So I promised some more technical discussion of App Engine than my last two posts. Here it is:
Google App Engine uses a somewhat CGI-like model. That is, a script is run, and it uses stdin/stdout/environ to handle the requests. To avoid the overhead of CGI a process can be reused by defining __main__.main(). But while a process can be reused, it might not be, and of course it might get run on an entirely separate server. So in many ways it’s like the CGI model, with a small optimization so that, particularly under load, your requests can run with less latency.
This part is all well and good. I’ve already come to terms with servers going up and down without warning. But the environment itself has a number of other restrictions. It seems that App Engine is providing security in the language itself. The interpreter has been modified so that code is sandboxed, with no ability to write to the disk, open sockets, import C extensions, and see quite a few things in its environment. It’s these things that are a bit harder to come to terms with.
While they claim it supports any Python framework, these restrictions don’t actually make it easy. So for the last few days quite a few of us have been hacking various things to get stuff working.

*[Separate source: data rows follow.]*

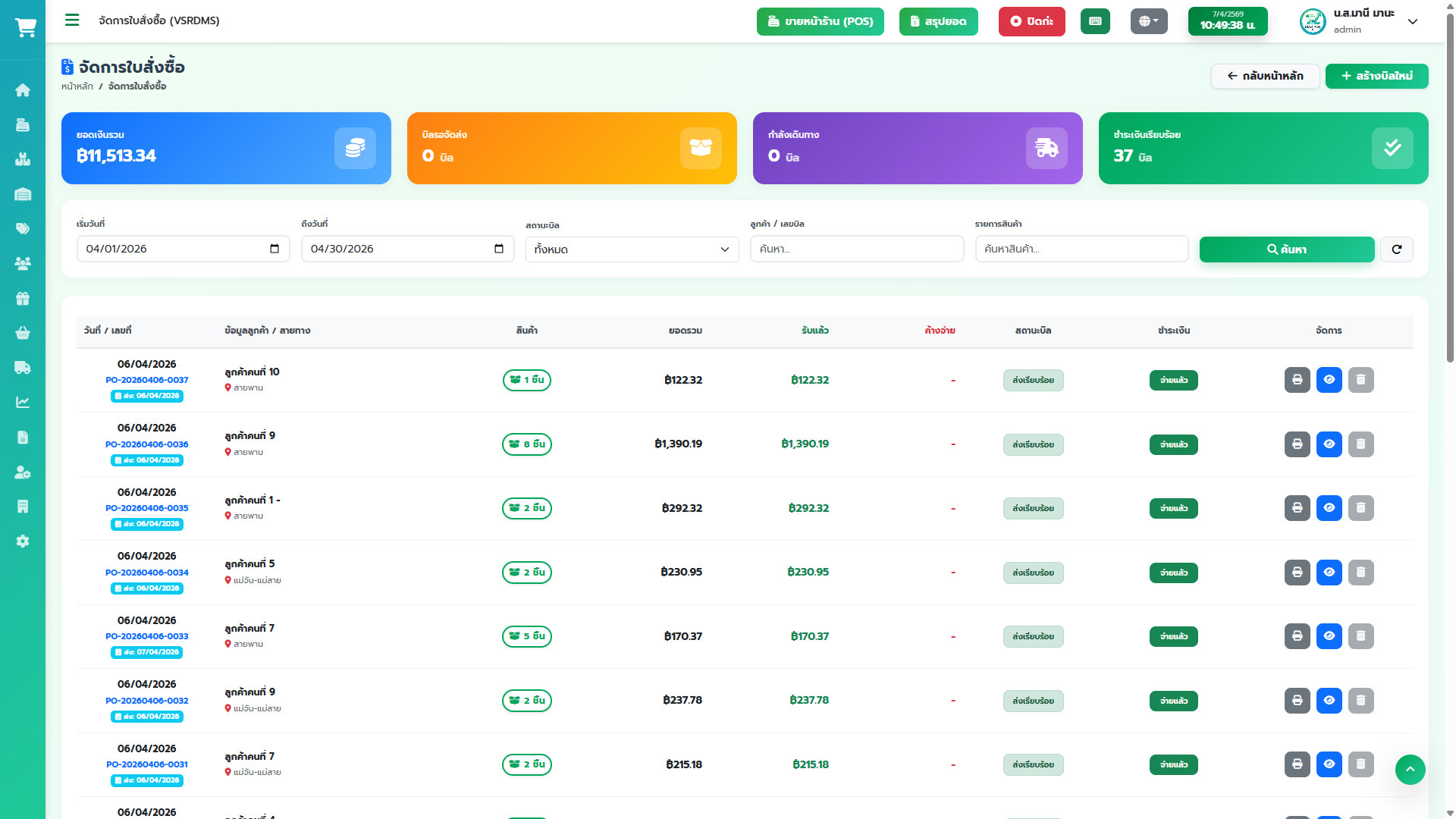Go to the POS storefront page
The height and width of the screenshot is (819, 1456).
click(820, 21)
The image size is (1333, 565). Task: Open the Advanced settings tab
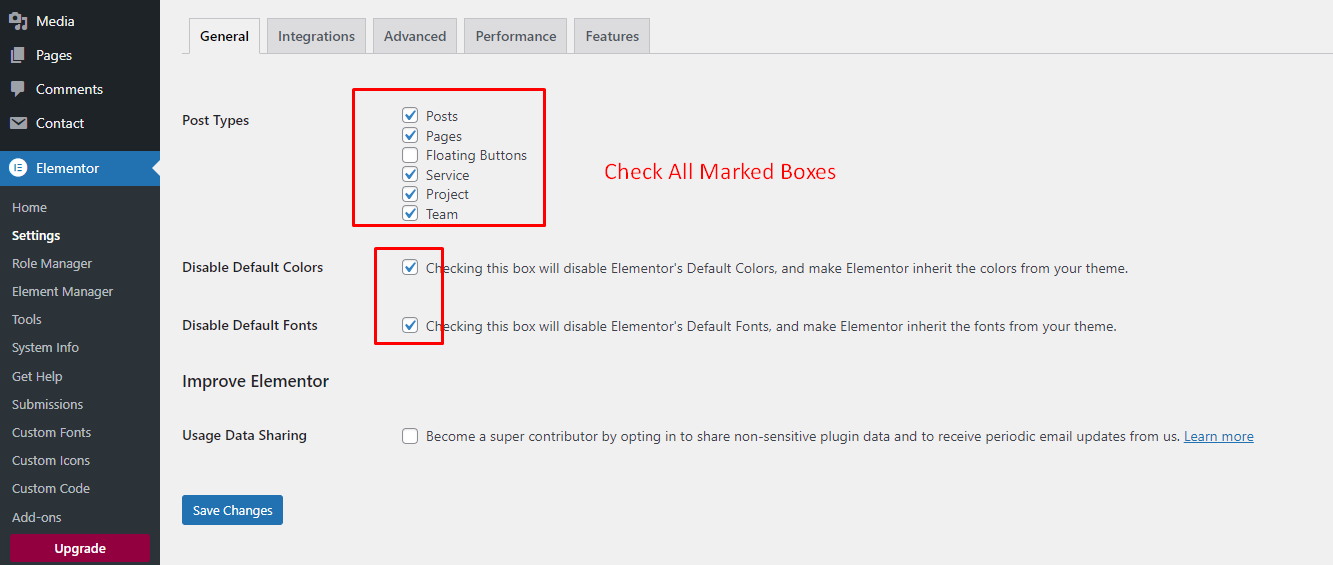415,36
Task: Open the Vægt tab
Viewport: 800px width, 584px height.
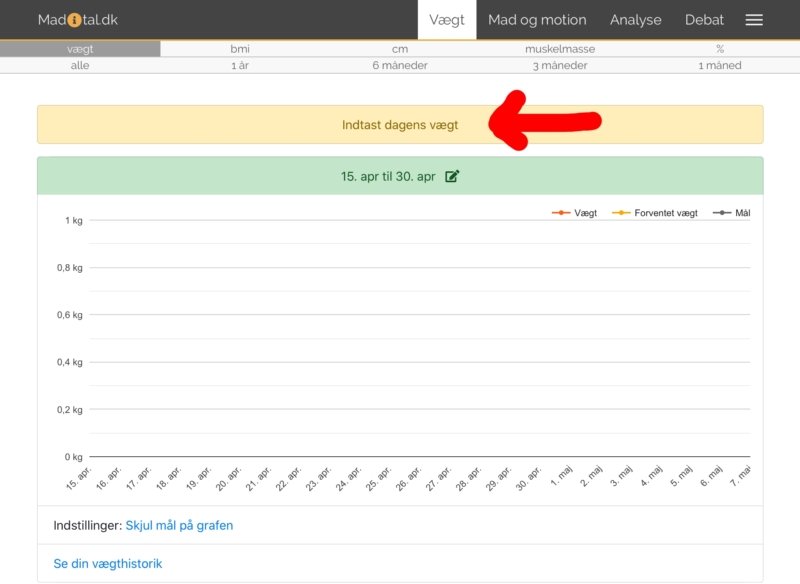Action: pyautogui.click(x=447, y=20)
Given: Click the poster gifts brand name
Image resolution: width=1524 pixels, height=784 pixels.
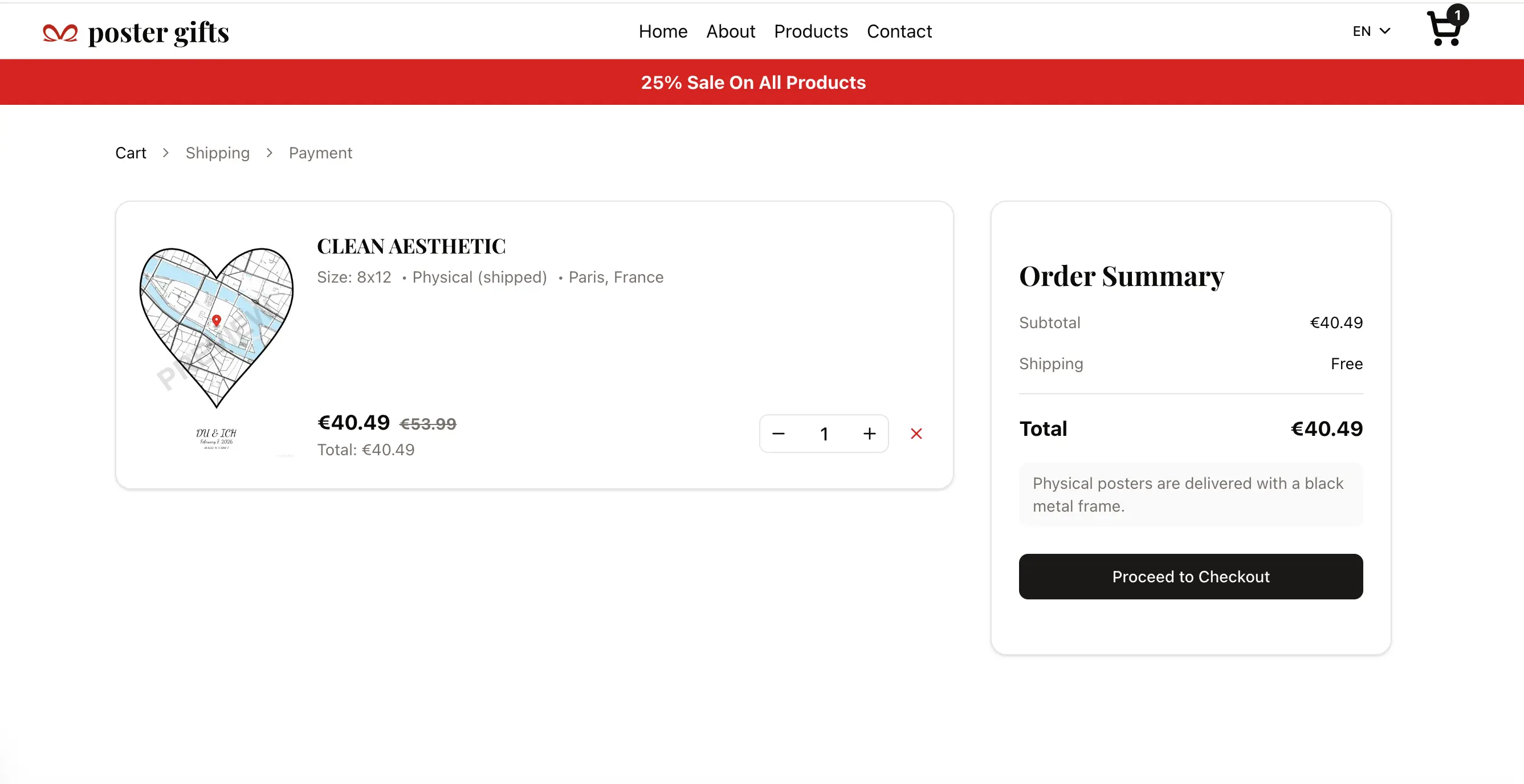Looking at the screenshot, I should click(158, 32).
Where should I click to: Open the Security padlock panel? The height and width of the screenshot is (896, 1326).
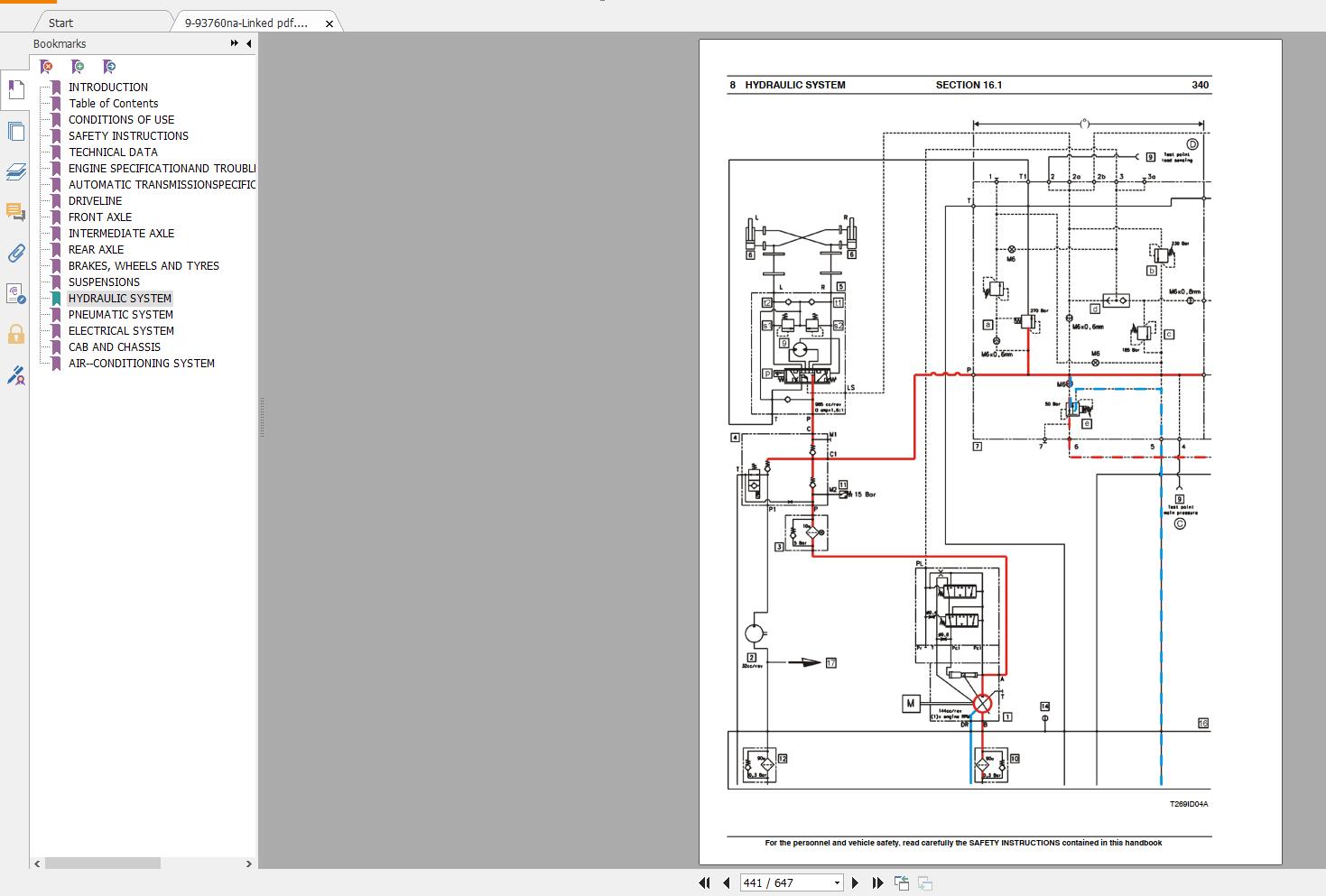click(x=15, y=335)
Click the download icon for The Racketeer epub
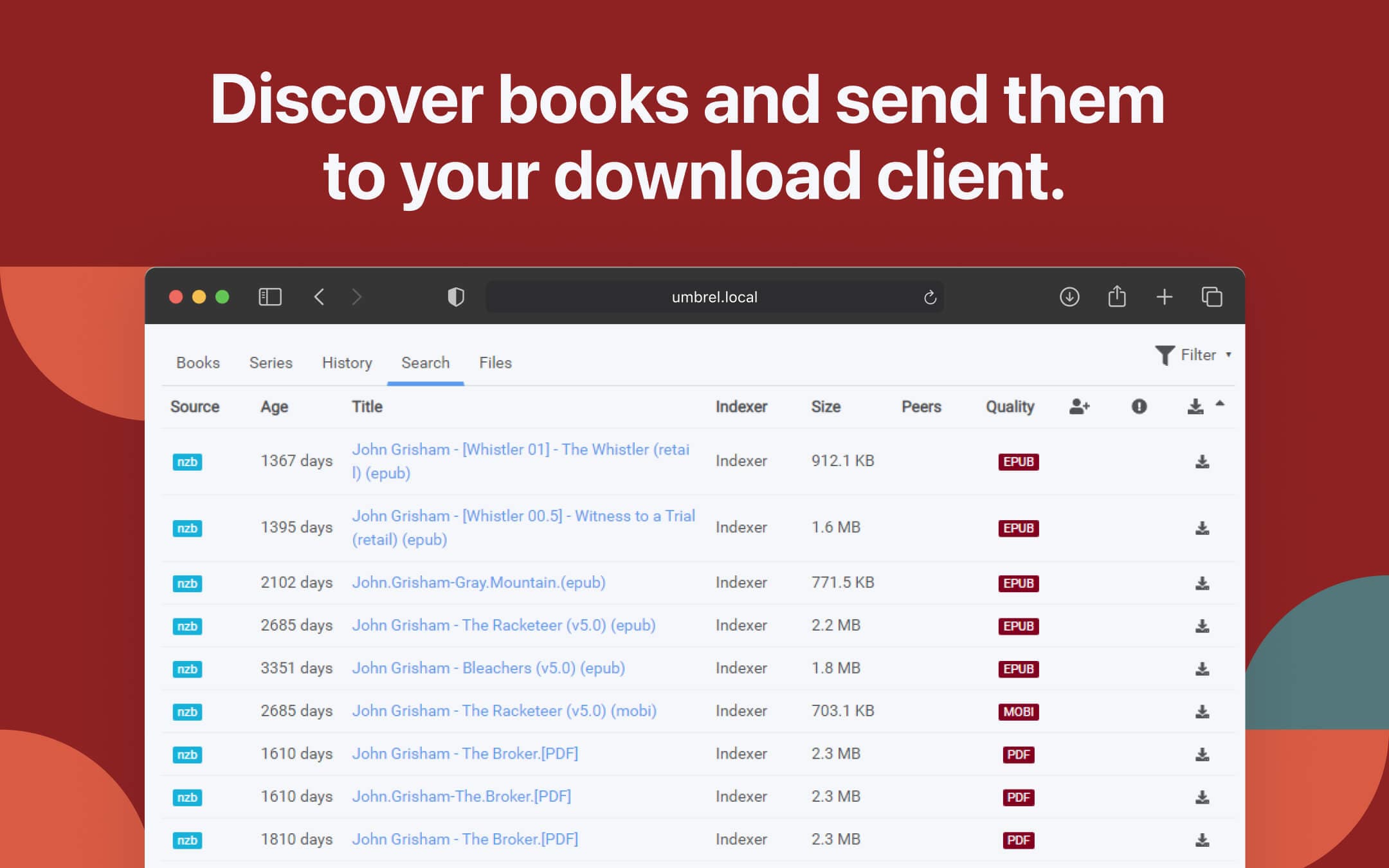This screenshot has height=868, width=1389. click(1201, 625)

The first thing people noticed is that Mako and Genshi didn’t work, because they use the ast (via the parser module) to handle the templating, and that module has been restricted. Apparently arbitrary bytecode is not safe in this environment, and so anything that can produce bytecode is considered dangerous. From what I understand Philip Jenvy has been working on Mako and the trunk is currently working. He’d already been doing work to get Mako working on Jython, which had similar issues. Genshi is also in progress and fairly close to working, though with some missing features. Genshi has the harder task as Mako was primarily reading the ast, while Genshi was writing it.
The first thing I noticed is that Setuptools doesn’t work. I’m flattered that one of the only 3 libraries included with App Engine is WebOb, but of course I am more enamored of a rich set of reusable libraries. Setuptools didn’t work because several modules and functions have been removed — this like os.open, os.uname, imp.acquire_lock, etc. Some of these are kind of reasonable, while others are not. The removal of many functions from imp doesn’t really make sense, for instance (I think the motivation was the difficulty of auditing the implementation of those functions, not that the functionality itself is dangerous). And while some functions can’t be used in the environment, the fact you can’t import those functions is more problematic. For instance, The Setuptools’ pkg_resources module has support to unzip eggs when they are imported. App Engine doesn’t support importing from zip files at all, and you certainly can’t unzip to a temporary location. But withoutthe necessary modules and objects pkg_resources won’t even import.
To work around this I started a new project: appengine-monkey, which adds several monkeypatches and replacement dummy modules to the environment to simulate a more typical environment. It’s just a small list so far (mostly in this module), but I expect as people experiment with other libraries the list will increase. For example, I would welcome implementations of things like httplib on top of urlfetch in this library. (Implementing httplib and stubbing out parts of socket would probably make urllib run.)
But the good news is that Pylons is pretty much working on App Engine, as is Setuptools and you can manage your libraries using virtualenv.
The instructions are all located in the appengine-monkey Pylons wiki page. Please leave comments if you have improvements or problems with that process. I also welcome contributors and developers to the project itself — this is a project for expediting App Engine development, it is not a project I care to champion or control. Or support to any large degree.
One ticket which is rather important is the apparent maximum number of files and blobs: 1000. Libraries involve lots of files, and the base Pylons install is only barely under this limit. Now I just wish I could use lxml, but that’s probably going to be a long time coming.
Update: As of April 2009 these issues were fixed; it took a year, but at least it’s done. The 1000 file limit has been relaxed (1000 code plus 1000 static) but still exists. lxml remains unlikely.